— START GIVEN ENTRIES —

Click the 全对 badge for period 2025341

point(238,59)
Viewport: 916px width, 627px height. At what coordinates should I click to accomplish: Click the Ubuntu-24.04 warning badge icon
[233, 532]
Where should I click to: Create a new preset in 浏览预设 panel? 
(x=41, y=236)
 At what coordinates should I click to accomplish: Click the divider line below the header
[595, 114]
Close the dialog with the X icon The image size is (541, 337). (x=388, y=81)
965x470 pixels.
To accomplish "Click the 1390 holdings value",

— END GIVEN ENTRIES —

AIM OF THE EXERCISE: Render the lines above as a JSON list of strings, with one string per line and blank lines omitted.

RESPONSE:
[
  "Click the 全对 badge for period 2025341",
  "point(238,59)",
  "Viewport: 916px width, 627px height. At what coordinates should I click to accomplish: Click the Ubuntu-24.04 warning badge icon",
  "[233, 532]",
  "Where should I click to: Create a new preset in 浏览预设 panel? ",
  "(x=41, y=236)",
  " At what coordinates should I click to accomplish: Click the divider line below the header",
  "[595, 114]",
  "Close the dialog with the X icon The image size is (541, 337). (x=388, y=81)",
  "965x470 pixels.",
  "To accomplish \"Click the 1390 holdings value\","
]